There are some industries, like beauty salons, that tend to have a lot of independent contractors. Or, at least, there are owners who want to treat the people who work there like independent contractors.
Today, I have a question from a salon worker regarding deductions she can take as an employee versus independent contractor. But, first let’s look at what it takes to truly be an independent contractor.
The IRS uses three general common law rules to determine the status. These are:
Behavioral: Does the company control or have the right to control what the worker does and how the worker does his or her job?
Financial: Are the business aspects of the worker’s job controlled by the payer?
Type of Relationship: Are there written contracts or employee benefits?
That just the outline of the questions; there is a lot more to consider for each of these topics. For a salon worker, some of the items to consider is who collects the money, who sets the hours, who determines how the work is done, etc.

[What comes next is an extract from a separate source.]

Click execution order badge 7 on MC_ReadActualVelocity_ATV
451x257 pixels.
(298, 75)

An independent contractor is a business owner. They don’t have payroll taxes withheld from their check. And they have to file a Schedule C (Sole Proprietorship) unless they have a business structure. An employee has payroll taxes withheld and possibly federal and state income tax withholding as well. The employer must also pay payroll taxes. An employee can only take some deductions through Schedule A. These go under miscellaneous deductions – employee expenses, but most likely you can deduct very few items, if any.
With that background, let me get to the question from a USTaxAid Community member.

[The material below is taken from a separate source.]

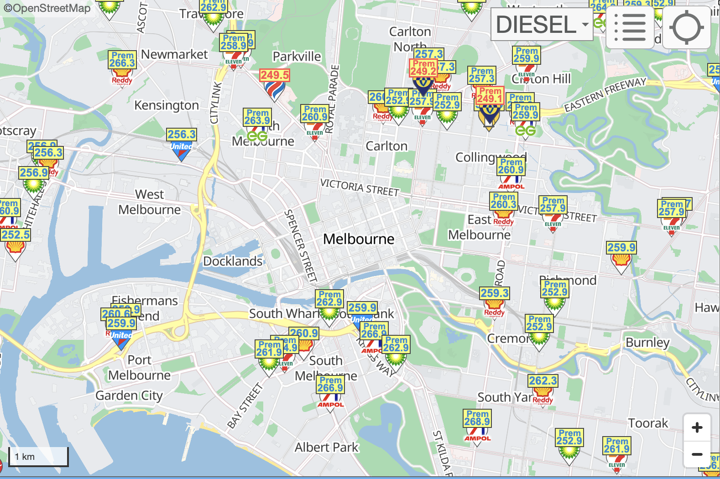Open the station list view icon
The width and height of the screenshot is (720, 479).
630,27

“I currently work in a nails salon and they pay me 50/50 commission. If they’ve already covered my taxes what else do I fill out on the Schedule C other than my income?”

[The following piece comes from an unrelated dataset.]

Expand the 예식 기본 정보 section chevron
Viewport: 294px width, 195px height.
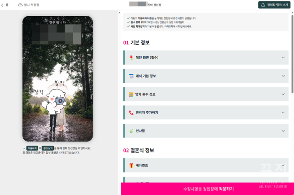[x=283, y=76]
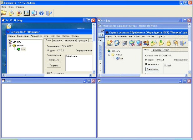Open the Окно menu

coord(11,7)
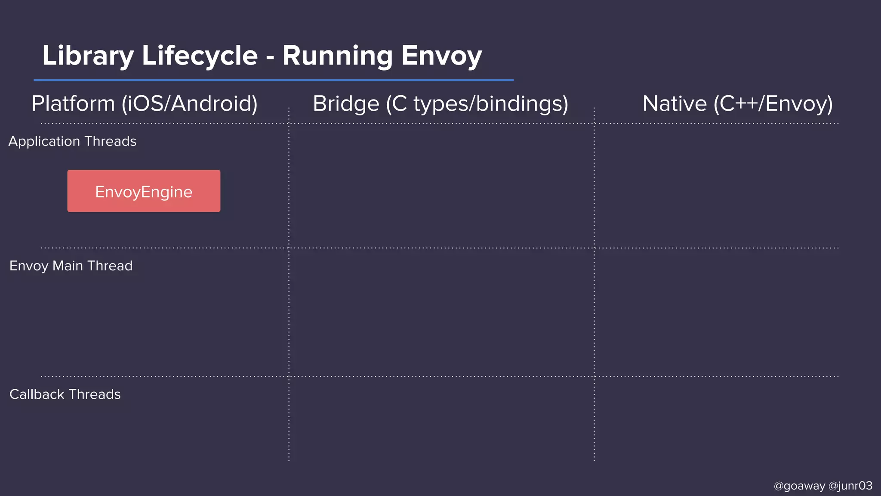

From the statement “they’ve covered my taxes”, I’m assuming you are paid as a W-2 employee. That means you cannot fill out the Schedule C for a business. You are an employee, not an Independent Contractor. On the other hand, if you are an Independent Contractor, don’t assume that they paid your taxes. In fact, it’s almost 100% certain that they did not. If you receive a W-2, you were an employee. If you receive a Form 1099-MISC, you were an Independent Contractor.
One of the things to figure out whenever you start working for someone is to know whether they consider you an Independent Contractor or an employee. If you’re not an employee, be prepared to keep track of your expenses for the deductions.